At the Kennedy Center here on Sunday, Mr. Murray was the willing recipient of the Mark Twain Prize, one of comedy’s most significant honors. But his attendance hadn’t been guaranteed: His favorite baseball team, the Chicago Cubs, needed to seal a World Series berth the night before or else he would have been tempted to skip the ceremony for the final game.
“I’m glad they won last night so I could be here this evening,” Mr. Murray said. “If they hadn’t won last night I would have had to have been there, because, honestly, I do not trust the media to report the story.”
Perched in a box seat for more than two hours, Mr. Murray watched with a grin as frequent collaborators and prominent admirers offered tributes. He laughed often and acknowledged the audience between sets, shouting “More!”
The testimonials were equal parts earnest and joking. David Letterman recounted the time he told Mr. Murray of his young son’s forthcoming christening. An hour later, a package appeared from Mr. Murray: It was a handmade Irish christening gown.

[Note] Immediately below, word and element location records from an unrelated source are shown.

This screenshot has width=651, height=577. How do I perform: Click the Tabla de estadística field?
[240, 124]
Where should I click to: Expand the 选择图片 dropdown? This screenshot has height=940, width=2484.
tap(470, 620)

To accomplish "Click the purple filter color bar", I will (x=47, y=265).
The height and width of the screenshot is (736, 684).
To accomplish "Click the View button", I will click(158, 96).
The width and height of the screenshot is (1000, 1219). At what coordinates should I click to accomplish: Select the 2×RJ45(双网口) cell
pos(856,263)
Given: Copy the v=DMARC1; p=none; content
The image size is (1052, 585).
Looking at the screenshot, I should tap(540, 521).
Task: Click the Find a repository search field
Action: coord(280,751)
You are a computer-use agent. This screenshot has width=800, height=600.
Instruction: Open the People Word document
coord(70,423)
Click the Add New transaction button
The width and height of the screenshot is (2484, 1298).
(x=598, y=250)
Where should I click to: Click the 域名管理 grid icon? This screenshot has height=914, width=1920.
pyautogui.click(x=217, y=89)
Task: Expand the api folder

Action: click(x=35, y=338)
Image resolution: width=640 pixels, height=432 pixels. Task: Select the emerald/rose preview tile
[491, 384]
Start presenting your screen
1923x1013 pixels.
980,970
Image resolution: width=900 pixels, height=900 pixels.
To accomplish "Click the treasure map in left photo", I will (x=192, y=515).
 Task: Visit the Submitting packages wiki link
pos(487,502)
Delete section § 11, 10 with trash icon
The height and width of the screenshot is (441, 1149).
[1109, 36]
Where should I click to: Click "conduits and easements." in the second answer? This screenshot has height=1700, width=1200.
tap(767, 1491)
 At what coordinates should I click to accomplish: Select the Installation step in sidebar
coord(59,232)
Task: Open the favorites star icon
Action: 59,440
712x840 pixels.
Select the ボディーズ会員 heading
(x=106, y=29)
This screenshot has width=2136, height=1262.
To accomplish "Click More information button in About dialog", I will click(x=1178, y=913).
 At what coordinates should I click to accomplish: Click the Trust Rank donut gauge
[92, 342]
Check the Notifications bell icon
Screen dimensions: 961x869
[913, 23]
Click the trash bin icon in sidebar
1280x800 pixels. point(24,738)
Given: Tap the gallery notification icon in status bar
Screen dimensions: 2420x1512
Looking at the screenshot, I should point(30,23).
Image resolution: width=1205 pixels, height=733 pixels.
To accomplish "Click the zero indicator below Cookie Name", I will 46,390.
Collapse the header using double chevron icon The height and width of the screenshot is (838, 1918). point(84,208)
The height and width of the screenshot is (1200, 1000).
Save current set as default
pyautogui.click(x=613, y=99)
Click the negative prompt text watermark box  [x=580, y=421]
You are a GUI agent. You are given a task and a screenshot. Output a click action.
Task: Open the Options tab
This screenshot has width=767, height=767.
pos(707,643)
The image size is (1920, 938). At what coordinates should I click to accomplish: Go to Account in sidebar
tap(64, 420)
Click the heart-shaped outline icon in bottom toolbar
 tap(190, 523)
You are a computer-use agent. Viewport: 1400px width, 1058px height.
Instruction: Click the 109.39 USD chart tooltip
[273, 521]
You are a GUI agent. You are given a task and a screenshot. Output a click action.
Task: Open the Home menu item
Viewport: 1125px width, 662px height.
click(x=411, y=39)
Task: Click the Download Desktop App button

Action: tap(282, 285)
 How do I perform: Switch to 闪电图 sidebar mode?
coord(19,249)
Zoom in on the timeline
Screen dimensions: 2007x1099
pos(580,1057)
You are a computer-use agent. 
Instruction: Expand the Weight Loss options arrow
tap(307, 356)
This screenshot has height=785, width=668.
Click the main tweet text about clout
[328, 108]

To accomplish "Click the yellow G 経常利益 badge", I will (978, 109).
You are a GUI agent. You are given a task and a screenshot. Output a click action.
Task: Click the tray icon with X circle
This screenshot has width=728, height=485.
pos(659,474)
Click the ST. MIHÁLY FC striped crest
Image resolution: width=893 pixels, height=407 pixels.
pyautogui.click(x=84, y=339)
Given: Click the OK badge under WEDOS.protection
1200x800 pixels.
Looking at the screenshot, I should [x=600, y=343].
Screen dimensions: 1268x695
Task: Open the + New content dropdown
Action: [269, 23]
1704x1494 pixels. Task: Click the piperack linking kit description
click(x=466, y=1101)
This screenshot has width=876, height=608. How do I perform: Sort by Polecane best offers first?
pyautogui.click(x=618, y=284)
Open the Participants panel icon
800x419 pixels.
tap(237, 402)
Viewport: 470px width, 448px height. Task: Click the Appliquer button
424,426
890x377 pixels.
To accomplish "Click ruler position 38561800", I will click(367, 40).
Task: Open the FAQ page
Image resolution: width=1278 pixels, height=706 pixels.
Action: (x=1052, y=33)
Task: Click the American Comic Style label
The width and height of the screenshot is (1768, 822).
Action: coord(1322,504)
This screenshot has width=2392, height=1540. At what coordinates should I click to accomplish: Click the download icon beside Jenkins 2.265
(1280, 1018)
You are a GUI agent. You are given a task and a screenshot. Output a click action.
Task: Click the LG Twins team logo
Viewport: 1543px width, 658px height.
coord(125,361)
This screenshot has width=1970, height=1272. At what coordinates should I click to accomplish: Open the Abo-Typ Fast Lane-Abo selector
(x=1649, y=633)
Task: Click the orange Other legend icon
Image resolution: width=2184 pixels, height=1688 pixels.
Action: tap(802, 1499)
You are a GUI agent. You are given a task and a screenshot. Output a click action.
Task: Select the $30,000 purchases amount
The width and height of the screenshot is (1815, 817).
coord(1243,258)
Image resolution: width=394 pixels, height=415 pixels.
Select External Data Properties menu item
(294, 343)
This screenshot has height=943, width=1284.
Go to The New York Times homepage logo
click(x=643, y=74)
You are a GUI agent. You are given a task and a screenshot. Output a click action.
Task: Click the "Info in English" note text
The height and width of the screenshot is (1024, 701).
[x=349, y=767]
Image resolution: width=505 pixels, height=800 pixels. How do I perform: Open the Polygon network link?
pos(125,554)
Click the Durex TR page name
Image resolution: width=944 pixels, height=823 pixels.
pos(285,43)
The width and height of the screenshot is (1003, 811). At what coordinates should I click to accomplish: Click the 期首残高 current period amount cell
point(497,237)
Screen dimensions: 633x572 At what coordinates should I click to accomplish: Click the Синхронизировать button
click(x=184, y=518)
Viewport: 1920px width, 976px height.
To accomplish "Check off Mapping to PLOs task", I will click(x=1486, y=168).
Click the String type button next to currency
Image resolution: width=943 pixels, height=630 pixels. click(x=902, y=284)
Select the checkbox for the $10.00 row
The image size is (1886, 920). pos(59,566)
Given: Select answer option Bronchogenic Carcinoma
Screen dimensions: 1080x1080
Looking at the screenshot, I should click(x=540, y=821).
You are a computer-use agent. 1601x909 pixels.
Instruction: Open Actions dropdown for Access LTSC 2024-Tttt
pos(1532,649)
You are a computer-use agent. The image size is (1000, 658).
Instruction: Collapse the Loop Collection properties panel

The actress Emma Stone recalled a glum week she had while working on a film with Mr. Murray. To cheer her up, Mr. Murray delivered gifts each day, including the umbrella hat the actress wore onstage during her tribute.
Other speakers were equally playful. “You and I were as close as two people can be, considering one of them is you,” Steve Martin said in a video tribute.
“Bill Murray could shove you over the side of the Hoover Dam, and you’d be like, ‘Hey, Bill Murray!’” said Jimmy Kimmel, who helped open the show.
Clips of Mr. Murray’s “Saturday Night Live” and film appearances highlighted his eccentric charm and knack for improvisation. As the writer Roy Blount Jr. said during the program: “A script is a chance to say something else.”
Even clips of Mr. Murray as himself revealed just how protean he could be in real life. The actor Bill Hader scored big laughs with photos of Mr. Murray joining a recreational kickball game and crashing a wedding portrait.
At the end, Mr. Murray went onstage to accept the award in what he described as a “Chicago Cub blue” bowtie. He spoke of the awe he felt this weekend in the capital, seeing the Washington Monument from the White House and dining with Justice Sonia Sotomayor of the Supreme Court.
And in an emotional salute to his older brother Brian Doyle-Murray, who was on hand, he thanked him for his trust when the younger actor was an unknown kid — “Little Murray” — at Second City, the improv troupe in Chicago, near where the two grew up in Wilmette, Ill.
“The only reason I’m here is because of the guts of my brother Brian,” he said. “He’s been waiting a long time to hear that.”
The annual Mark Twain Prize was first given to Richard Pryor in 1998 and is meant to celebrate comedians who mix social commentary with traditional genres of comedy. The ceremony will be broadcast on PBS on Friday night.
“As soon as I stop speaking, the pledge drive begins,” Mr. Murray said.